[Records from a dataset]

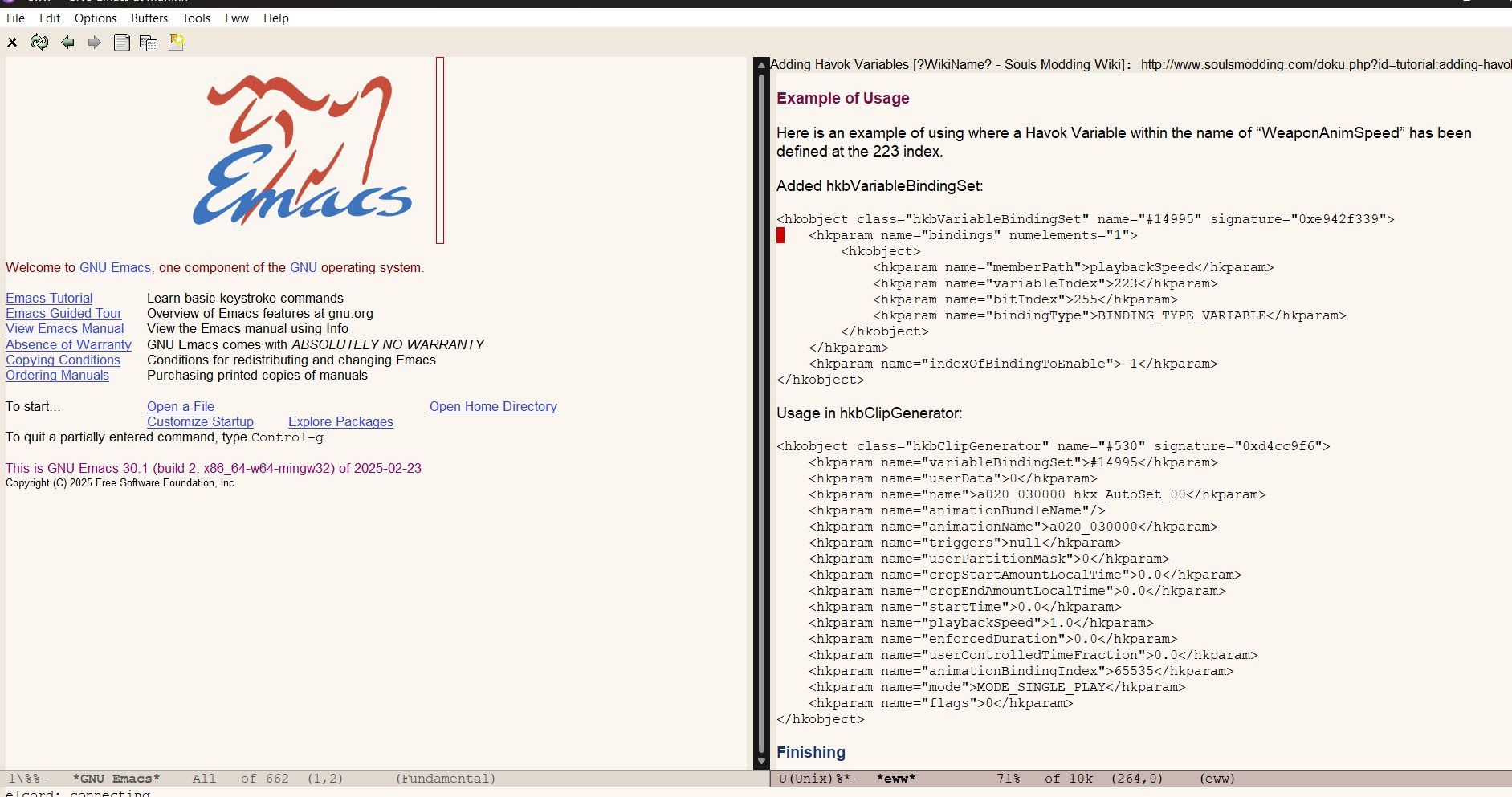Click the Explore Packages link
This screenshot has width=1512, height=797.
(340, 421)
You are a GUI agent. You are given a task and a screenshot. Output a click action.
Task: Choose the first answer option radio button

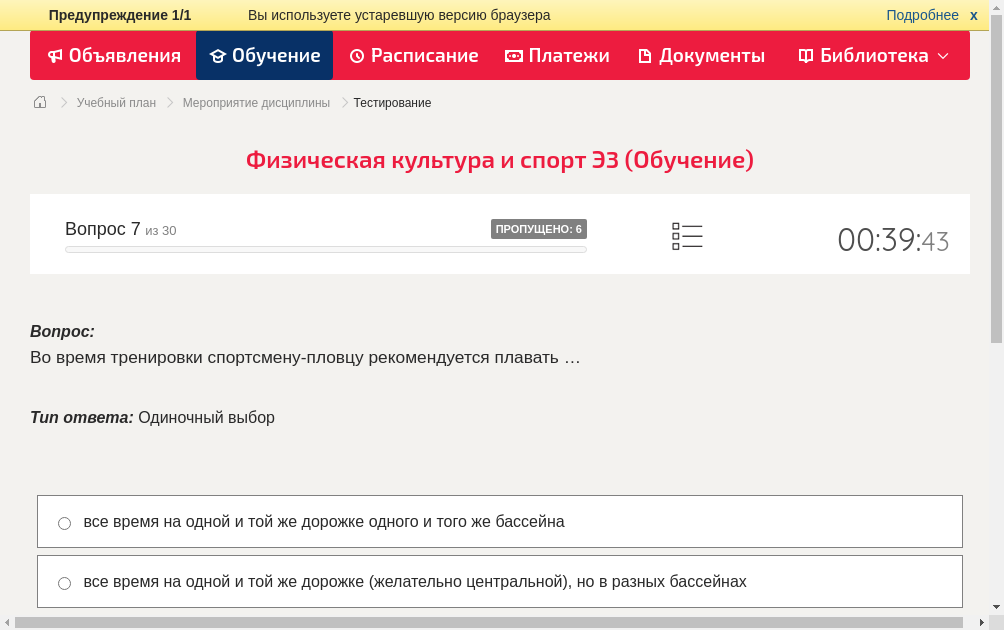tap(64, 522)
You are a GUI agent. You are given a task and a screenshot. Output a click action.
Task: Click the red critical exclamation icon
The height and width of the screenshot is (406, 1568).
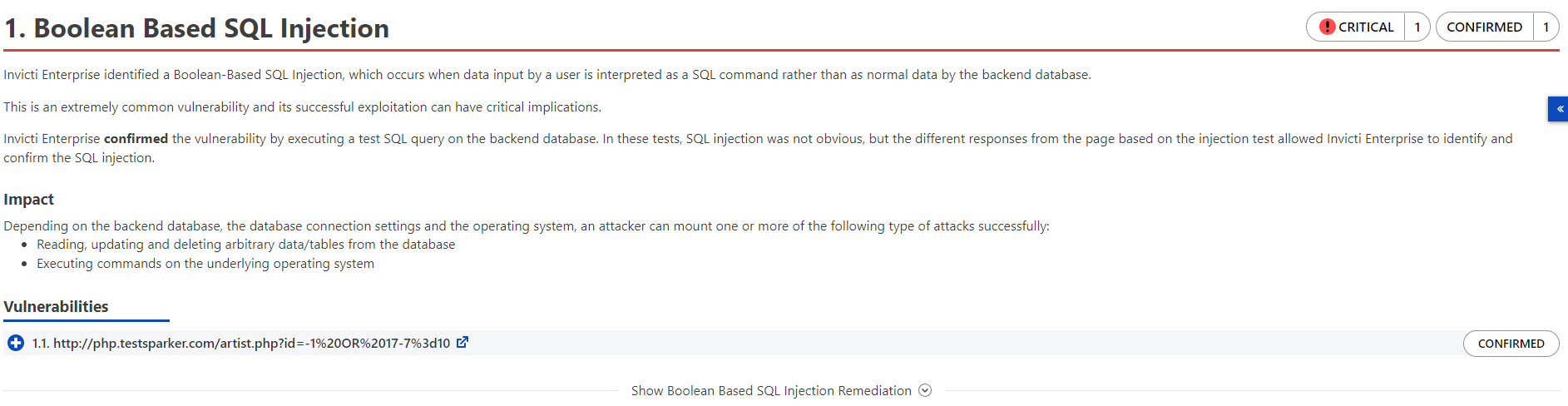click(x=1327, y=27)
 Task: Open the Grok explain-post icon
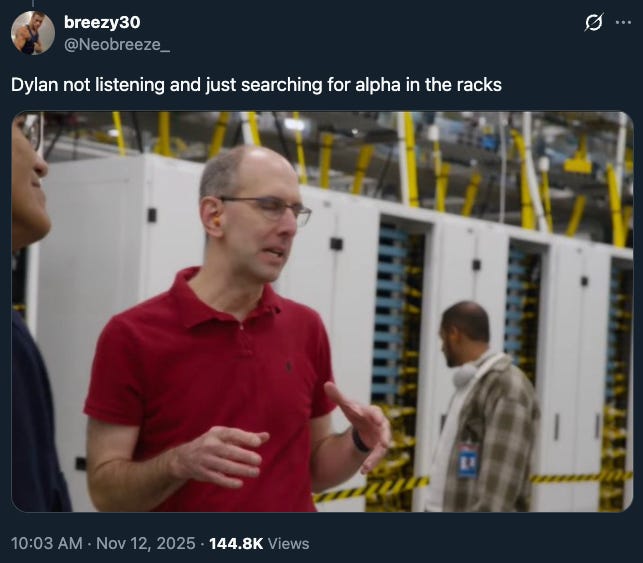tap(593, 22)
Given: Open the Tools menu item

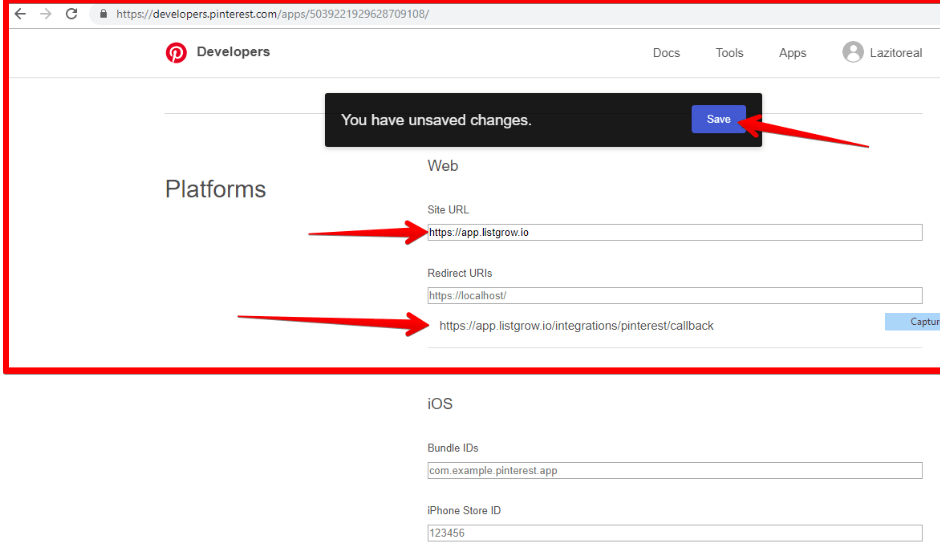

● WHAT YOU NEED TO DO
With the pictures left out, write out exactly the lines from the line containing "Task: Open the Grok explain-post icon" through the last line of the entries above, both ends included, and no others.

● OUTPUT
 Task: Open the Grok explain-post icon
tap(593, 22)
Given: Open the Tools menu item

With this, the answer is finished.